Słynna „ambona” z Rogaland przeżywa kolejny rekordowy rok z rzędu. Według danych z 16 lipca 2023 roku atrakcję turystyczną odwiedziło 175 tys. osób. To wzrost o 15 proc. w porównaniu z 2022 rokiem, który także uważano za historyczny. 14 lipca padł z kolei dzienny rekord. Przez Preikestolen przeszło 5,8 tys. osób.
– Pracowaliśmy wiele lat, by przygotować się do takiego sezonu i dzięki temu możemy sobie teraz poradzić. Było to widać szczególnie podczas rekordowego piątku. Kiedy widzimy, że parking zapełnia się, prosimy ludzi, by wrócili później. Chodzi o prawidłowe rozłożenie ruchu – skomentował na łamach Børsen Helge Kjellevold, działacz organizacji Stiftelsen Preikestolen.
Wycieczkowce pełne turystów
Poruszenie widoczne jest również na statkach. Linie transportujące turystów do popularnych lokalizacji norweskich fiordów poinformowały, że tegoroczne statystyki będą wyjątkowe. Do portów ma zacumować 3389 wycieczkowców. Oznacza to 20-procentowy wzrost w stosunku do 2019 roku oraz 10-procentowy wzrost w porównaniu z 2022 rokiem.

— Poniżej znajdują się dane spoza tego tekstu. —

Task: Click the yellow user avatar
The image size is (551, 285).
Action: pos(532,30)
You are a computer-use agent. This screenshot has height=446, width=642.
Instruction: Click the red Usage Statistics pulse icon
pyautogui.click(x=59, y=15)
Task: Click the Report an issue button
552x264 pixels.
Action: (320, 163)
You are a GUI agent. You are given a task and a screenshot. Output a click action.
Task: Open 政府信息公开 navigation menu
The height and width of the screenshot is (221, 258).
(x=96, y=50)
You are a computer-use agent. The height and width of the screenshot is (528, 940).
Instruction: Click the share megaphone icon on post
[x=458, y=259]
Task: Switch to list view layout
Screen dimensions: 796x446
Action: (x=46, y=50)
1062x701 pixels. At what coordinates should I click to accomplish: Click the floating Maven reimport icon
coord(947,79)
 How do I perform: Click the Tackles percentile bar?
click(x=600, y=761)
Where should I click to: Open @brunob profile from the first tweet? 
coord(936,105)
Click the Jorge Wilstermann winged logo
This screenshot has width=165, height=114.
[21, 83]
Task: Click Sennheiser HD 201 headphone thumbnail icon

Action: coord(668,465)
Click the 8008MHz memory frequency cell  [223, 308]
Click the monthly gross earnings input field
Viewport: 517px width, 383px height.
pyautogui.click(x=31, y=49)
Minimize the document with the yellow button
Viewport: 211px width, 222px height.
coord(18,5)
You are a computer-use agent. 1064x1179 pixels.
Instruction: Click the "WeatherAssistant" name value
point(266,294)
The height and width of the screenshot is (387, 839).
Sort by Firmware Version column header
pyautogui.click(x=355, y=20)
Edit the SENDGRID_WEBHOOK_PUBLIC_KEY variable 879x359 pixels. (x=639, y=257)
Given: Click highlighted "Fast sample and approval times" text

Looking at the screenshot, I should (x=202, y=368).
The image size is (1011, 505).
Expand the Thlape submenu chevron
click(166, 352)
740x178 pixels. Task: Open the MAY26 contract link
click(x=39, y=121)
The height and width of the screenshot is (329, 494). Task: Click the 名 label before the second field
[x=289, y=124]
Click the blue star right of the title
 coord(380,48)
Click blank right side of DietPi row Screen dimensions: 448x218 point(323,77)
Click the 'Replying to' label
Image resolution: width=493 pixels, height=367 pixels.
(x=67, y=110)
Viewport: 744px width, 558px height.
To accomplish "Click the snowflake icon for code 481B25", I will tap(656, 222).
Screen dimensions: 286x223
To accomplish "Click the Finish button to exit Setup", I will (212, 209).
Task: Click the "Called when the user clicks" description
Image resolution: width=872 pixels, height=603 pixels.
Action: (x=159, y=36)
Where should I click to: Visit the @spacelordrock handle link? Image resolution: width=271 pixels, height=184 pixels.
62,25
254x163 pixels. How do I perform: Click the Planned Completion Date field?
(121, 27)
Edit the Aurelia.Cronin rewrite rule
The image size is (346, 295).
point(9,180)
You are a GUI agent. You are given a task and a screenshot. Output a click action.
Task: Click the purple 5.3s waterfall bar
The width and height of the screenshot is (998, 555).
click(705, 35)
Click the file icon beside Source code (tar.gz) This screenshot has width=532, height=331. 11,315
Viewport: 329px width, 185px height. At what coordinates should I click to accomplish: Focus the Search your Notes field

Natłok odwiedzających jest szczególnie widoczny w północnej części kraju.
– Pod każdym względem ten rok będzie rekordowy. Możemy powiedzieć o zawinięciach statków wycieczkowych do portów, liczbie gości biorących udział w rejsach i tworzeniu rekordowych przychodów dla norweskiej turystyki – skomentował Inge Tangerås, dyrektor generalny organizacji branżowej Cruise Norway.
Z rejsów wycieczkowcami do portów zlokalizowanych wśród norweskich portów może skorzystać w tym roku 4,7 mln turystów.Fot. stock.adobe.com/standardowa/Andrey Armyagov
Wśród powodów wzrostu obrotów norweskiej turystyki wymieniany jest przede wszystkim spadek kursu korony norweskiej. Tańsza waluta sprawia, że odwiedzającym bardziej opłaca się odwiedzić kraj fiordów. Inge Tangerås zwrócił także uwagę na skuteczną akcję marketingową, która promowała norweskie destynacje. Ostatnim powodem ma być wojna w Ukrainie. Rejsy, których celem były rosyjskie miasta bałtyckie, zostały w większości przekierowane do południowej Norwegii.